What this means for you: We are a community that believes faith is not a passive activity. It is the active, essential pursuit of racial reconciliation and social justice. If you are looking for a faith that engages the real world, you will find it here.


3. We Learned That a Community Must Be Resilient


When our building itself was in crisis, our "faith in action" became visible in scaffolding and construction crews. Our community rallied with dedication and generosity, running a massive campaign to repair our walls, replace our roof, and restore our sanctuary.


We celebrated our return in August 2024, and have spent the last year settling back into our beautiful, restored home.

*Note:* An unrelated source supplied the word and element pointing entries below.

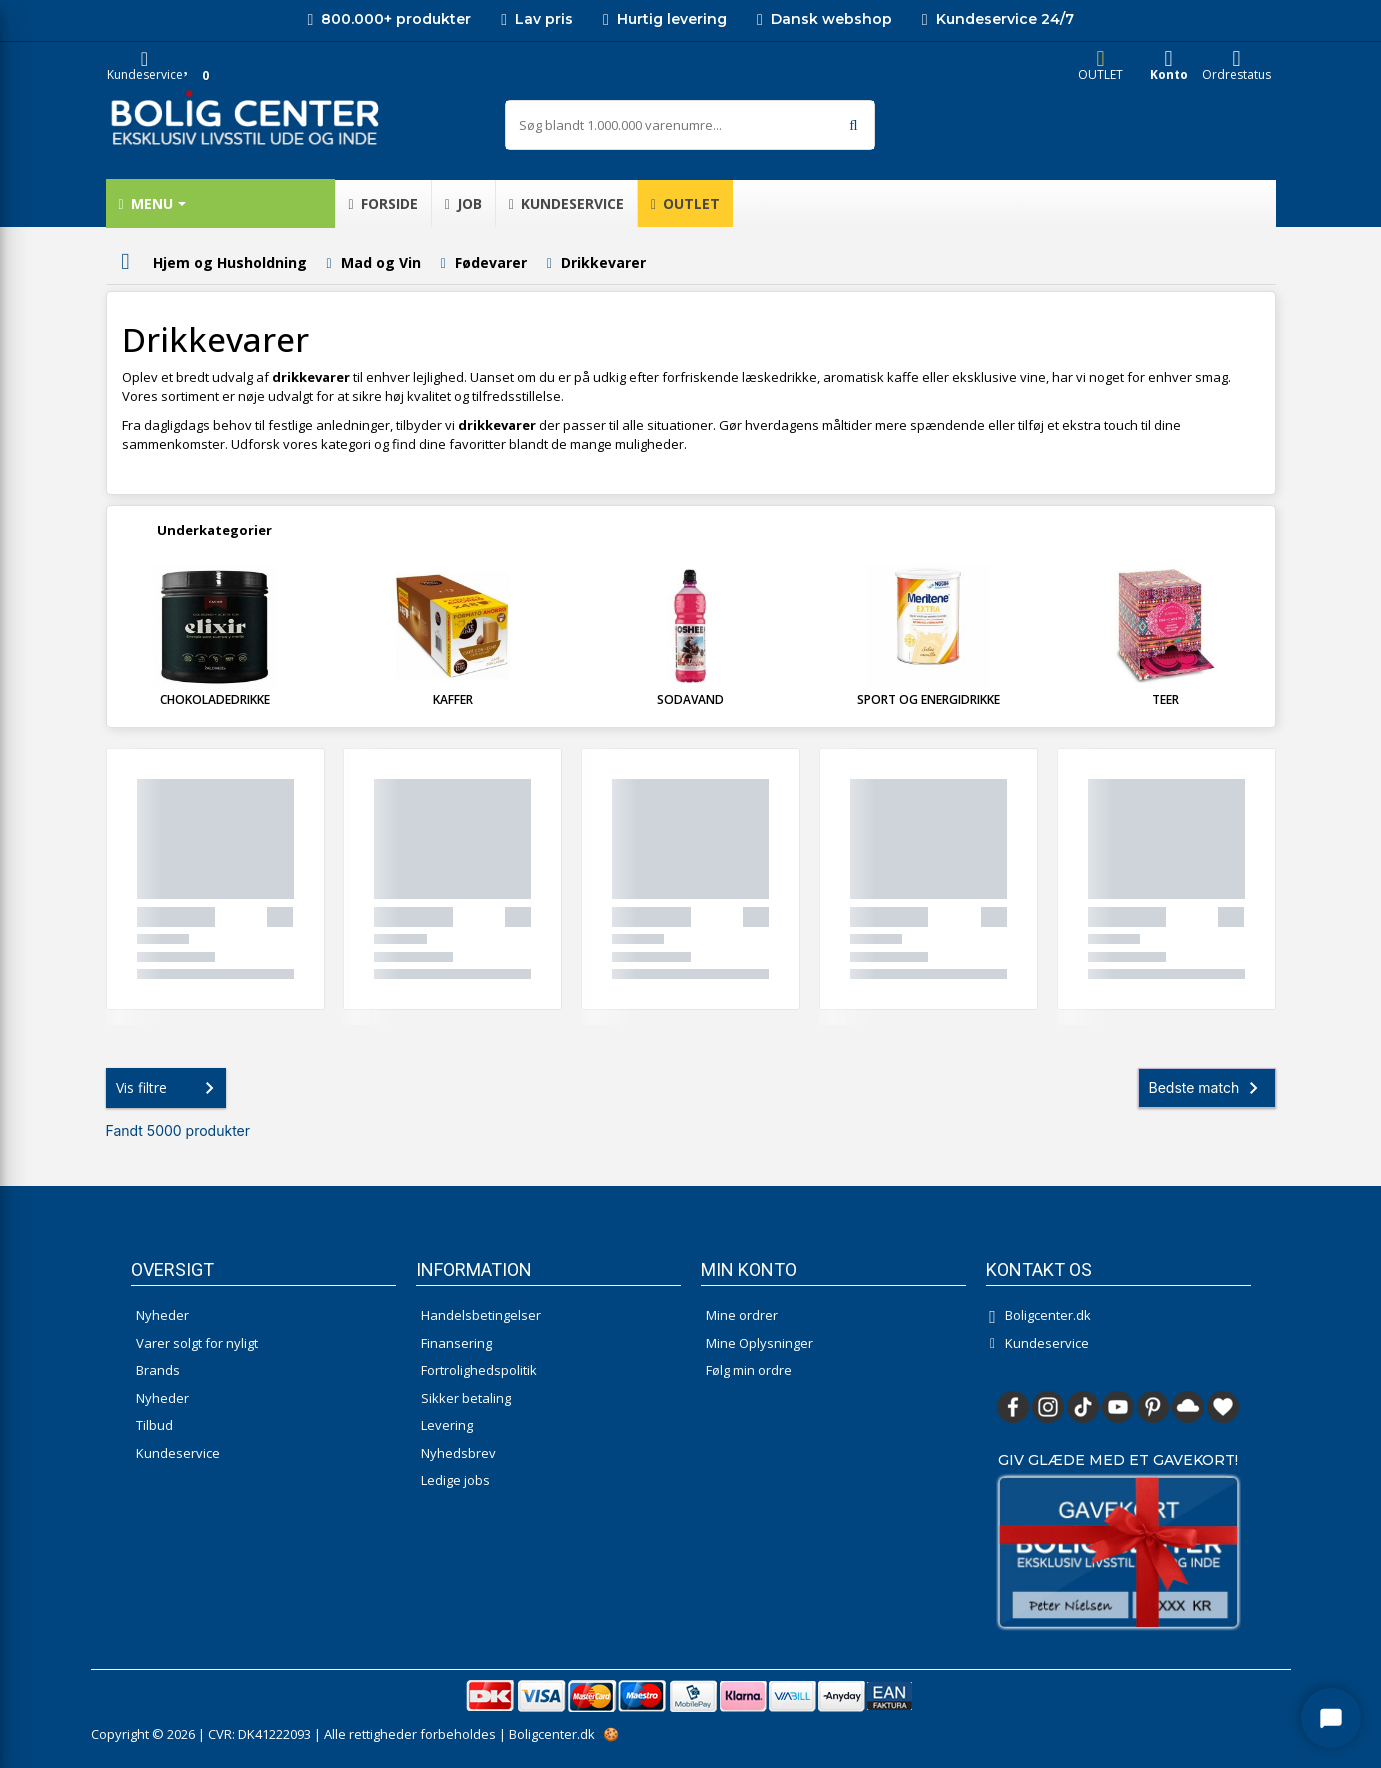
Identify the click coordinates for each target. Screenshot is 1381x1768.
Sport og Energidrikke (928, 699)
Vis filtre (169, 1088)
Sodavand (690, 699)
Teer (1165, 699)
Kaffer (453, 699)
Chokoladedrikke (215, 699)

What this means for you: We are not a community that runs from a challenge. We are resilient, grateful, and we invest—literally—in our future. This is a home built to last.


4. We Learned That Our Calling Is to Nurture a Space for Children to Encounter God


A core reason we chose to remain an independent parish was our deep, long-standing commitment to Catechesis of the Good Shepherd (CGS).


This is what makes it different from regular faith formation: Most Sunday Schools are about adults teaching children about God. CGS is built on the belief that children already have a relationship with God, and our job is to create a space for them to explore it.


It's a hands-on, Montessori-based approach where children work with beautiful, sensory materials in a quiet, sacred space called an "Atrium"— not a classroom. Here, they aren't instructed by a teacher; they are guided to personally encounter and fall in love with the Good Shepherd.


This commitment to nurturing a child's direct, personal sense of wonder and relationship with God is as central to our identity as our work in social justice.


What this means for you: We are a church that deeply honors the spiritual lives of children. If you are looking for a community that will not just "teach" your child but will provide a beautiful, reverent space for them to develop their own deep, lasting faith, you will find it here.


The Field Is Ready. Come and See.


We are emerging from an intense, fallow season. We can feel our soil is richer, and our foundations are stronger.  As a small but faithful community, we have a safe, beautiful, and restored home—a feat of extraordinary commitment for a congregation our size. And we have a new, deeper understanding of our history and our responsibility to it.


If you are looking for a perfect church, we aren't it.


But if you are looking for a real one—a community that has been through the fire and knows how to heal, how to rebuild, how to fight for justice, and how to nurture faith—then this might be the home for you.


Our fallow season is drawing to a close, and the field is ready for what's next. We invite you to come and see what we can grow here, together.